Published in final edited form as: Environ Int. 2017 Jun 7;106:53–59. doi: 10.1016/j.envint.2017.05.023

Peripubertal blood lead levels and growth among Russian boys

Jane S Burns a, Paige L Williams b,c, Mary M Lee d, Boris Revich e, Oleg Sergeyev f,g, Russ Hauser a,c, Susan A Korrick a,h
PMCID: PMC5561550  NIHMSID: NIHMS884753  PMID: 28599171

Abstract

Background

Childhood blood lead levels (BLL) have been associated with growth impairment.

Objectives

We assessed associations of peripubertal BLL with adolescent growth and near adult height in a longitudinal cohort of Russian boys.

Methods

481 boys were enrolled at ages 8–9 years and followed annually to age 18. At enrollment, BLL was measured, and height, weight, and pubertal staging were obtained annually during 10 years of follow-up. Mixed effects models were used to assess the associations of BLL with longitudinal age-adjusted World Health Organization Z-scores for height (HT-Z) and body mass index (BMI-Z), and annual height velocity (HV). Interactions between boys’ age and BLL on growth outcomes were evaluated.

RESULTS

The median (range) BLL was 3.0 (0.5–31.0) μg/dL. At age 18 years, 79% of boys had achieved near adult height (HV <1.0 cm/year), and means (SD) for HT-Z and BMI-Z were 0.15 (0.92) and −0.32 (1.24). Over 10 years of follow-up, after covariate adjustment, boys with higher (≥ 5 μg/dL) BLL compared with lower BLL were shorter (adjusted mean difference in HT-Z = −0.43, 95% CI −0.60, −0.25, p-value <0.001), translating to a 2.5 cm lower height at age 18 years. The decrement in height for boys with higher BLL was most pronounced at 12 to 15 years of age (interaction p=0.03). Boys with higher BLL were leaner (adjusted mean difference in BMI-Z = −0.22, 95% CI: −0.45, 0.01, p=0.06).

Conclusions

Higher peripubertal BLLs were associated with shorter height through age 18 years, suggesting a persistent effect of lead on linear growth.
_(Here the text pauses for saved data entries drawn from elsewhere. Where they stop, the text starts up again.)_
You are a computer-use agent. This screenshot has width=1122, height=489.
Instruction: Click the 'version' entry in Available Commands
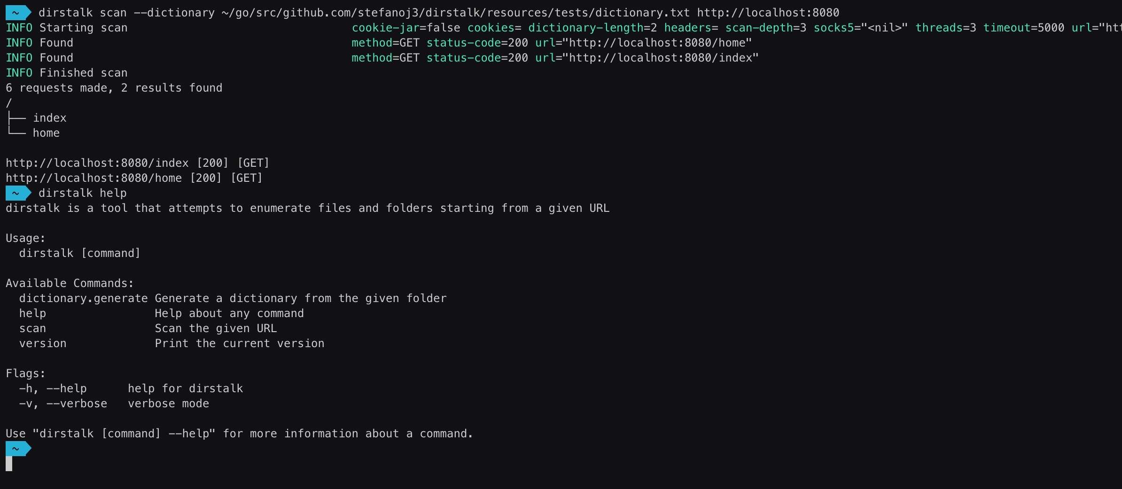[x=43, y=343]
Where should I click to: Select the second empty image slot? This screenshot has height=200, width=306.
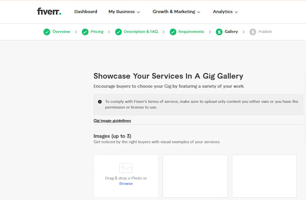click(x=195, y=176)
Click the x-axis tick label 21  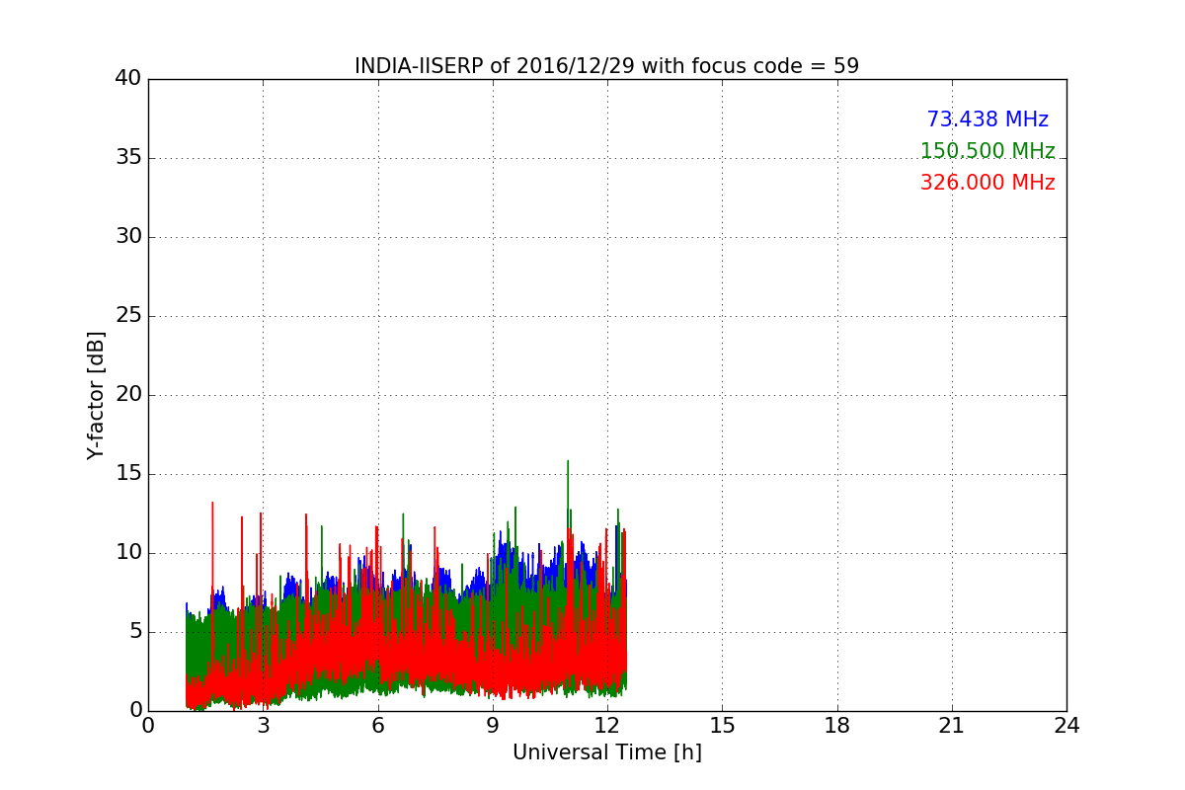click(x=952, y=726)
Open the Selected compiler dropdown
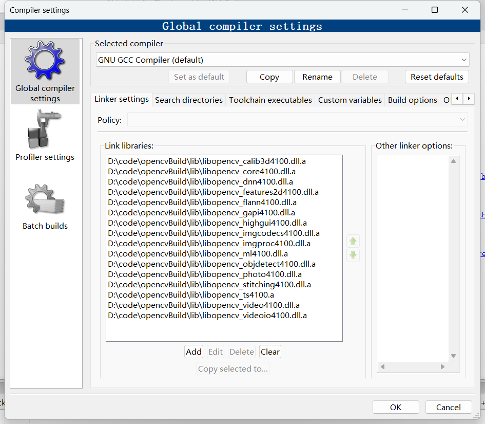Viewport: 485px width, 424px height. [282, 60]
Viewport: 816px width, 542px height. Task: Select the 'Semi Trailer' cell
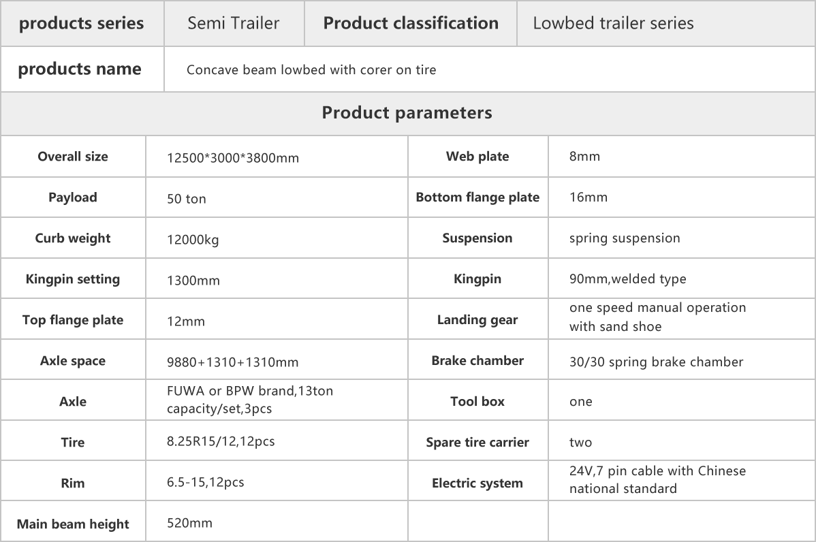[233, 23]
Keywords: lead, metals, children, childhood growth, height, body mass index

1. Introduction

Exposure to lead during childhood has been associated with a broad spectrum of deleterious health effects (Bellinger 2011). Although childhood lead exposure in the U.S. has been dramatically reduced over the past fifty years, primarily through elimination of leaded gasoline and paint and lead abatement in housing stock, blood lead levels (BLLs) above the CDC’s current reference level of 5 μg/dL continue to be seen, particularly in lower socioeconomic communities (Raymond and Brown 2015) and areas contaminated from industrial sources (Brink et al. 2016; Laidlaw et al. 2016). There is renewed interest in the effects of lead on children’s health in the U.S due to recent incidents of increased lead exposure via contaminated drinking water from lead-containing water distribution and plumbing infrastructure (Hanna-Attisha et al. 2016).

High BLL in childhood has been associated with neurological and behavioral effects (Rauh and Margolis 2016) and later pubertal onset (Hauser et al. 2008; Selevan et al. 2003; Williams et al. 2010; Wu et al. 2003). Evidence also links high BLL during early childhood with lower height and weight (Ballew et al. 1999; Cantoral et al. 2015; Cassidy-Bushrow et al. 2016; Ignasiak et al. 2006; Kafourou et al. 1997; Little et al. 2009; Min et al. 2008; Schwartz et al. 1986). However, no longitudinal studies have examined whether the negative effects of lead on height and body mass index (BMI; kg/m2) in childhood persist and ultimately result in reduced adult height.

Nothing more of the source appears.